Economy & Tech

OECD Cuts South Korea’s Potential Growth Below 1.5% Even as Chip Boom Lifts 2026 Forecast

By K-Brief Editorial Desk /
Engineers in white cleanroom suits inspecting semiconductor wafers at a South Korean chip factory
Editor’s Note for international readers

Why it matters. South Korea is a linchpin of the global tech supply chain, so signs that its long-term economic engine is weakening — even amid a chip boom — carry implications for markets and trade partners worldwide.

Background. "Potential growth" measures an economy's sustainable speed limit, distinct from the actual growth headlines. Korea faces one of the world's fastest-ageing populations and lowest birth rates, shrinking its future workforce. The "K-shaped" recovery is local shorthand for a widening gap between thriving sectors (like chips) and struggling ones, and the labor market's "dual structure" refers to a sharp divide between secure regular employees and lower-paid irregular workers.

What to watch next. Watch for the government's second-half growth strategy and 2026 budget, which it says will include measures aimed at reversing the slide in potential growth.

A chip boom masks a weakening economy

The Organisation for Economic Co-operation and Development (OECD) has cut its estimate of South Korea’s potential growth rate to below 1.5% for next year — the lowest level on record — even as it sharply raised the country’s headline growth forecast on the back of a semiconductor super-cycle, according to data released on June 7. The split verdict suggests that while exports are powering near-term output, the underlying capacity of Asia’s fourth-largest economy is steadily eroding.

The potential growth rate is the maximum pace an economy can expand by fully using its labor, capital and other resources without stoking inflation. Economists treat it as a gauge of an economy’s long-run health, separate from year-to-year swings driven by exports or stimulus.

The numbers

The OECD now estimates South Korea’s potential growth fell from 1.85% last year to 1.66% this year, and projects a further slide to 1.52% in 2026. By the fourth quarter of next year, it sees the figure at just 1.46% — the first time the organization’s estimate for Korea has dropped below 1.5% since it began publishing the metric.

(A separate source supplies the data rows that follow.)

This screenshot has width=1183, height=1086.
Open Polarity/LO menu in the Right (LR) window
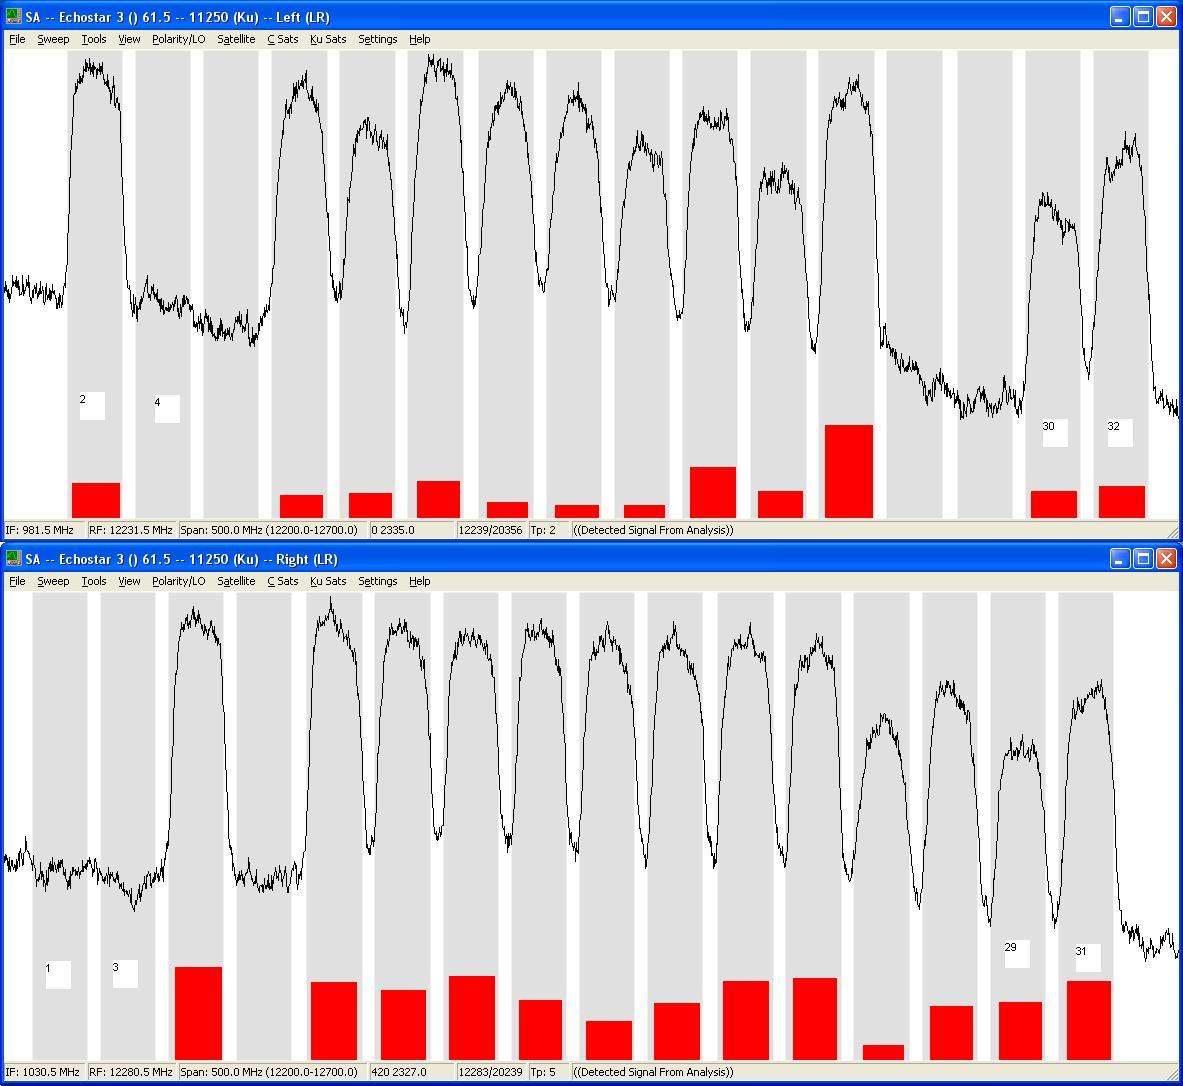pos(178,581)
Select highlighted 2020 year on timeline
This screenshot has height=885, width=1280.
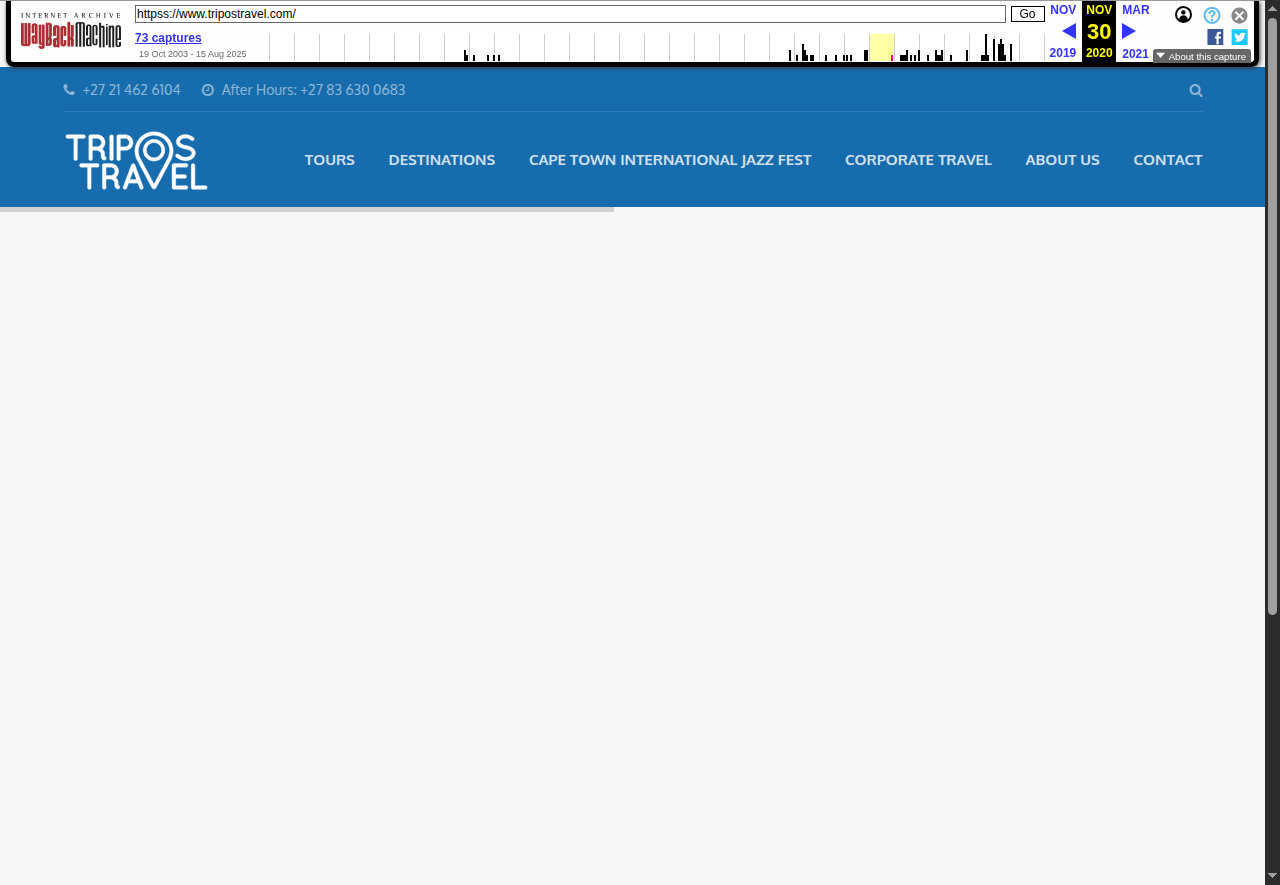coord(881,47)
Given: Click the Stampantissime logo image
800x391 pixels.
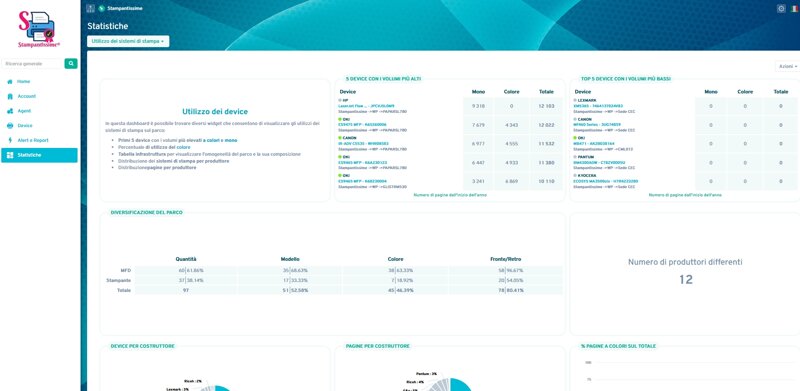Looking at the screenshot, I should pyautogui.click(x=39, y=29).
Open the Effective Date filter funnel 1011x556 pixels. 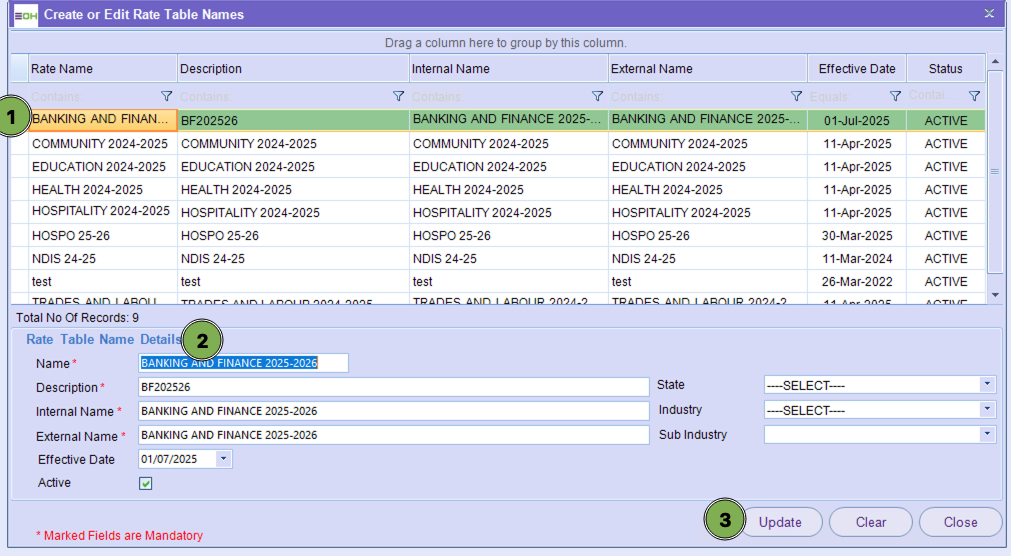(896, 97)
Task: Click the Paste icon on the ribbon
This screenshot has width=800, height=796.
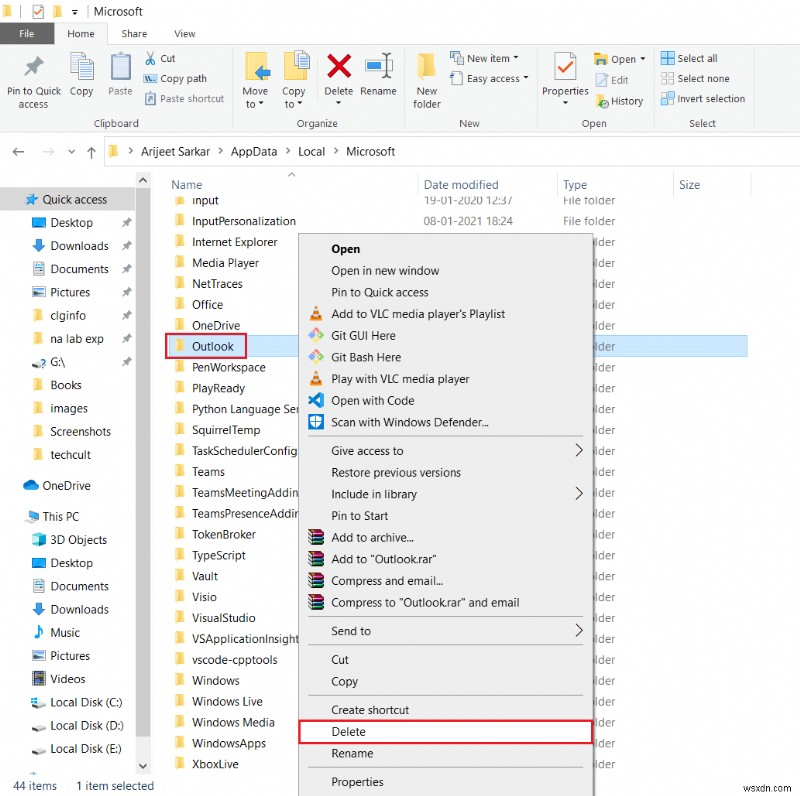Action: [x=119, y=70]
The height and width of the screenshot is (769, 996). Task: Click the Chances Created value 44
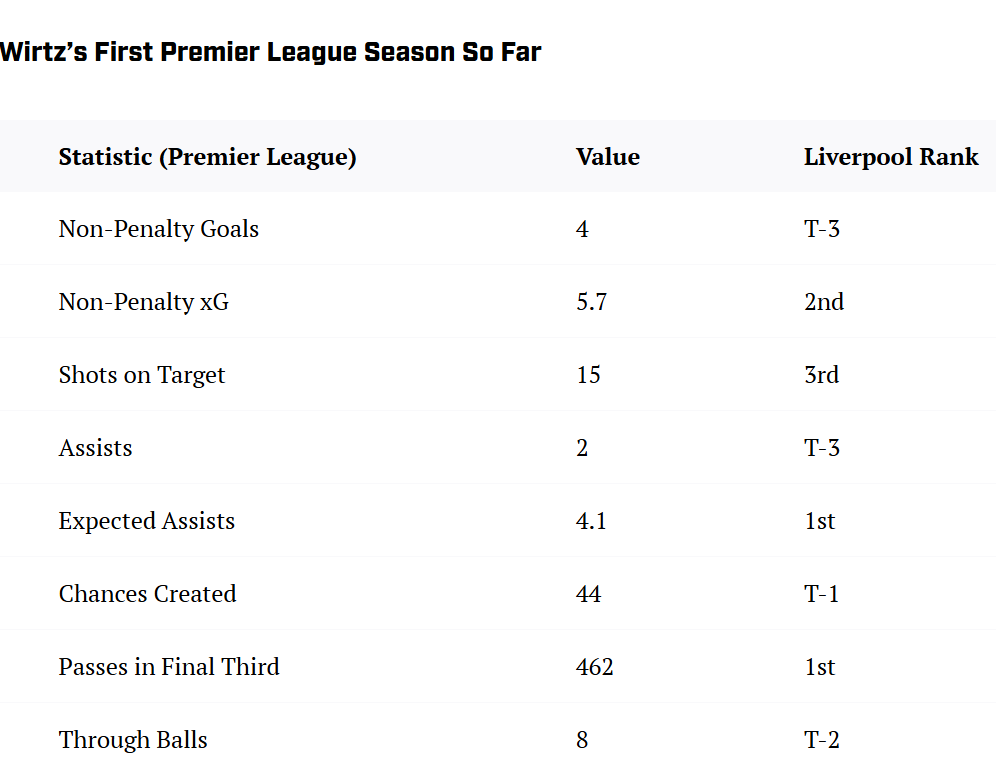click(x=589, y=594)
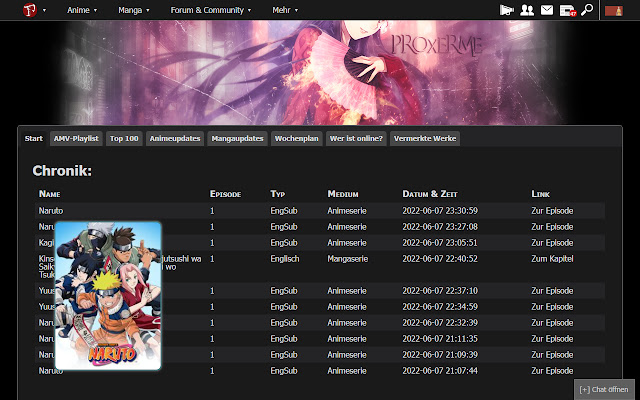Open Zur Episode link for 23:30:59 entry
Image resolution: width=640 pixels, height=400 pixels.
coord(552,211)
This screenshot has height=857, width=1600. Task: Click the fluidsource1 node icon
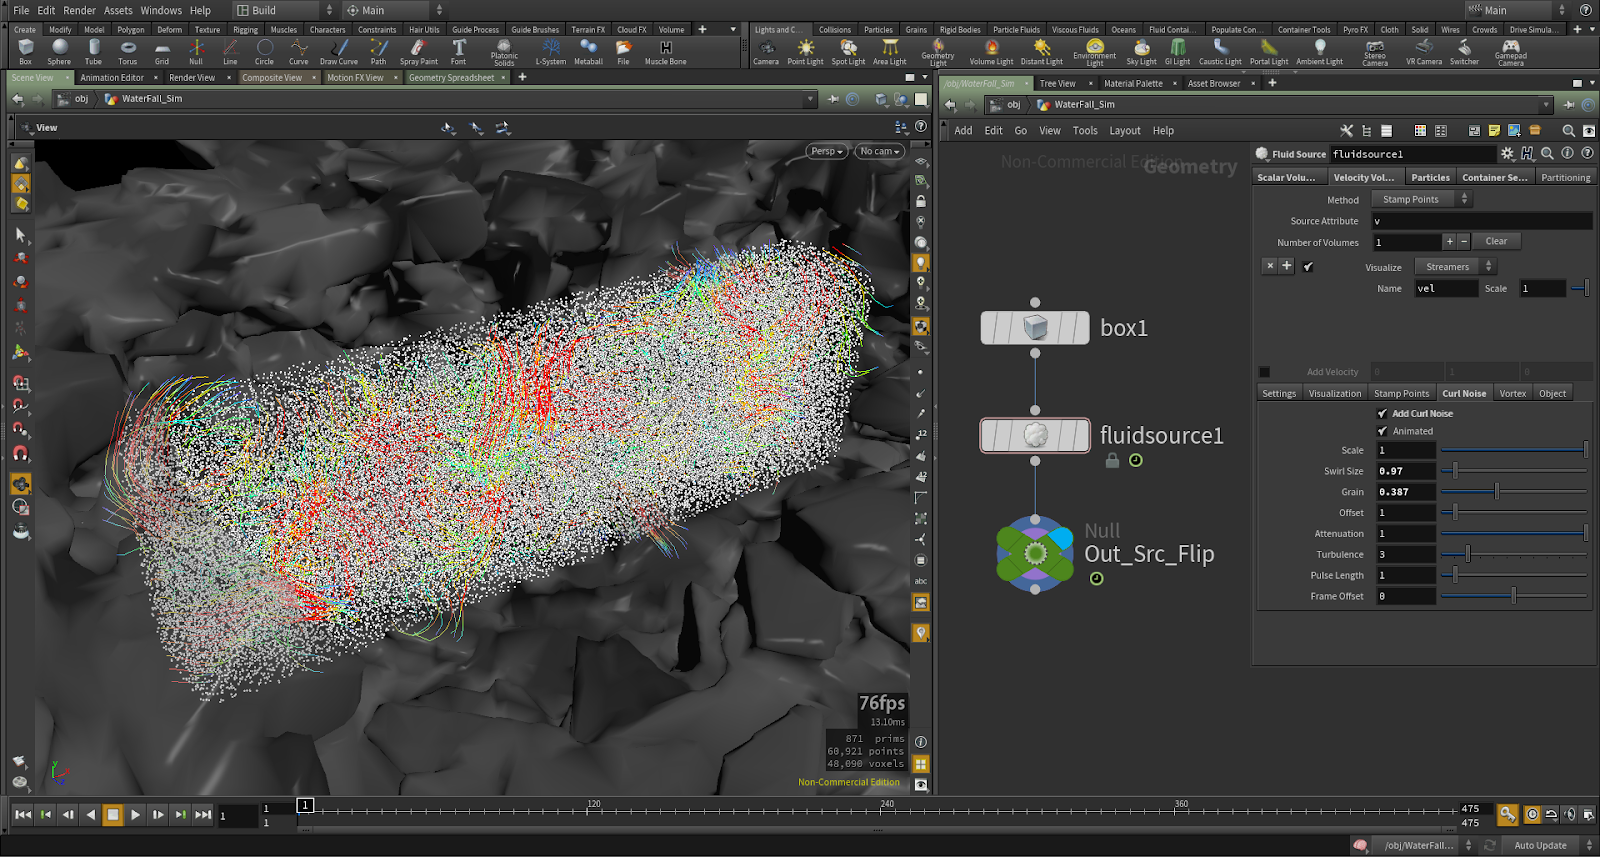(x=1035, y=436)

The downgrade has also deepened over time. As recently as December, the OECD had pencilled in 1.71% for this year and 1.57% for next year, meaning each estimate has been trimmed further in the space of six months.

By contrast, the OECD lifted its forecast for Korea’s actual economic growth this year to 2.6%, up sharply from a previous 1.7%, citing strong exports — led by semiconductors — that are driving both growth and private investment.

Why the gap matters

The picture the OECD paints is one of a temporary high. Robust chip demand is lifting output now, but structural problems — above all a rapidly ageing population — continue to drain the economy’s dynamism. When actual growth runs persistently above potential growth, economists warn it can build pressure for inflation and asset bubbles.

Analysts say a rebound depends on looking beyond chips. Joo Won, head of research at the Hyundai Research Institute, a major private think tank, urged Korea to focus on “securing new growth engines for the period after the semiconductor boom” and called for restructuring and support for struggling sectors. In a report the same day, the institute warned of a deepening “K-shaped” divide — strong aggregate numbers hiding sectors stuck in prolonged low growth — and said lagging industries need priority support.

What the government says

Because potential growth is raised by improving productivity rather than short-term stimulus, experts continue to press for structural reforms: easing the “dual structure” of the labor market that divides protected regular workers from precarious irregular ones, responding to population decline, and rationalizing regulation.

South Korea’s finance ministry pushed back on the OECD’s gloom, noting that institutions such as the Bank of Korea expect potential growth to stay above 1.5% even in the late 2020s. It said it is “making every effort” to exceed potential growth this year and next, and plans to set out measures to revive it through a second-half growth strategy and next year’s budget.